Over the fifty-something years since her introduction, Mattel‘s flagship girl’s fashion doll, Barbie, has been the object of as much scorn and controversy as love and devotion. The perennial issue driving the anti-Barbie movement is her wildly unrealistic measurements and bodily proportions. It is believed by many (and apparently backed up by statistics) that Barbie’s impossible curves make her an inappropriate role model for little girls, and are also causing sales of the doll to plummet.
Well, a Mattel executive has decided to step into the arena and defend Barbie’s bod.
Barbie’s physical dimensions have been a point of contention for decades. It’s become a cliche to use “Barbie Doll” to describe a woman with an absurdly “ideal” figure (which could mean you think she looks perfect, or you think she’s probably made mostly of plastic).
Anyhoo, Kim Culmone–Mattel’s Vice President of Design–is apparently tired of all the anti-Barbie rhetoric. Here’s what she had to say in an interview with Fast Company:
Barbie’s body was never designed to be realistic. She was designed for girls to easily dress and undress. And she’s had many bodies over the years, ones that are poseable, ones that are cut for princess cuts, ones that are more realistic.
Culmone also made the point that Barbie’s ludicrous proportions make it easier to scale clothing down to doll size:
Because if you’re going to take a fabric that’s made for us, and turn a seam for a cuff or on the body, her body has to be able to accommodate how the clothes will fit her.
Okay…I could not possibly know less about how doll clothing is designed and made–so I have nothing to answer her with…
Except MAYBE that making a doll that wouldn’t make little girls hate their bodies might possibly be of greater priority than cost-effective miniature fashion designing.
Culmone has an answer to this as well:
To me, there isn’t an objective to change the proportion of Barbie currently. And to little girls, they are putting themselves in that doll anyway. You have to remember that girls’ perceptions are so different than grown ups’ perceptions about what real is and what real isn’t, and what the influences are… Girls view the world completely differently than grown-ups do. They don’t come at it with the same angles and baggage and all that stuff that we do. Clearly, the influences for girls on those types of issues, whether it’s body image or anything else, it’s proven, it’s peers, moms, parents, it’s their social circles. When they’re playing, they’re playing. It’s a princess-fairy-fashionista-doctor-astronaut, and that’s all one girl. She’s taking her Corvette to the moon, and her spaceship to the grocery store. That is literally how girls play.
So, if I’m understanding correctly: Culmone’s position is since the playtime of young girls contains so many elements of the fantastic already, the fact that the doll they’re playing with looks like the incarnation of a 12 year old boy’s first spank bank resident is perfectly cool….
I’m missing the logic here. Wasn’t the whole idea of making Barbie a doctor and a fashionista and an astronaut and all the scores of other things she’s been over the past five decades to show little girls all the wonderful things they could be?
By Culmone’s reasoning, apparently Barbie WILL make a little girl believe she should be an astronaut–but WON’T make her believe she should be a size zero with huge boobs.
Apparently, the University of Sussex would disagree.
A study they performed in 2006 found that being exposed to images of Barbie dolls made girls between the ages of 5 and 8 have “lower body esteem and greater desire for a thinner body shape” than girls exposed to either no dolls or dolls that are US size 16.
Play IS often fantastical, but that doesn’t mean there are not elements of a child’s hopes and wishes for the person he or she wants to be in there, too.

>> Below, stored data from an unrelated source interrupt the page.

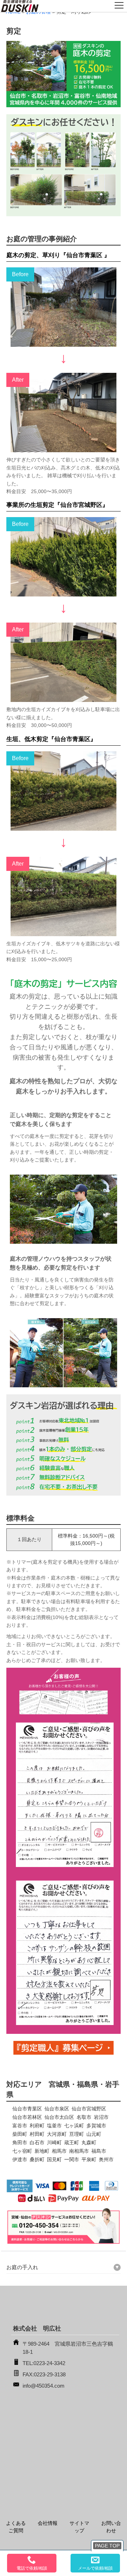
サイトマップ (79, 2526)
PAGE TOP (107, 2545)
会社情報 (48, 2523)
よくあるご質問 (16, 2526)
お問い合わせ (111, 2526)
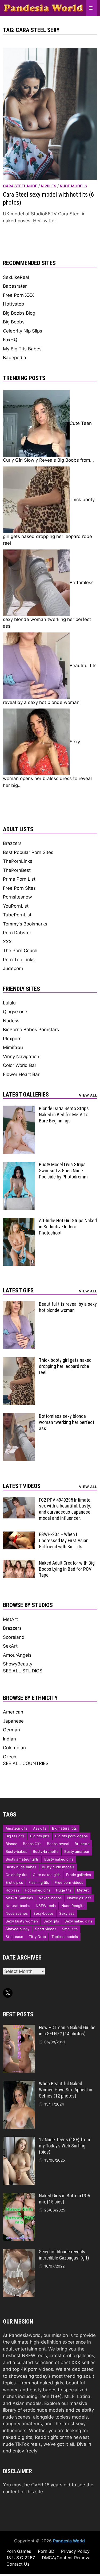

As a child, realizing I could never be Optimus Prime did not make me hate my limited, fleshy, non-transforming body…because even a six year old understands that he can’t grow up to be an alien robot disguised as a Peterbilt truck.
But little girls ARE told–explicitly and implicitly–that they can and should be like Barbie…and Barbie’s just a human woman (however inhuman her measurements are), growing up to be just like her does not appear all that absurd to a child.
If Barbie is supposed to be about the empowerment of little girls–as has been the Mattel party line since I was a kid–what’s wrong with giving her a body they can attain without extensive cosmetic surgery and rampant eating disorders?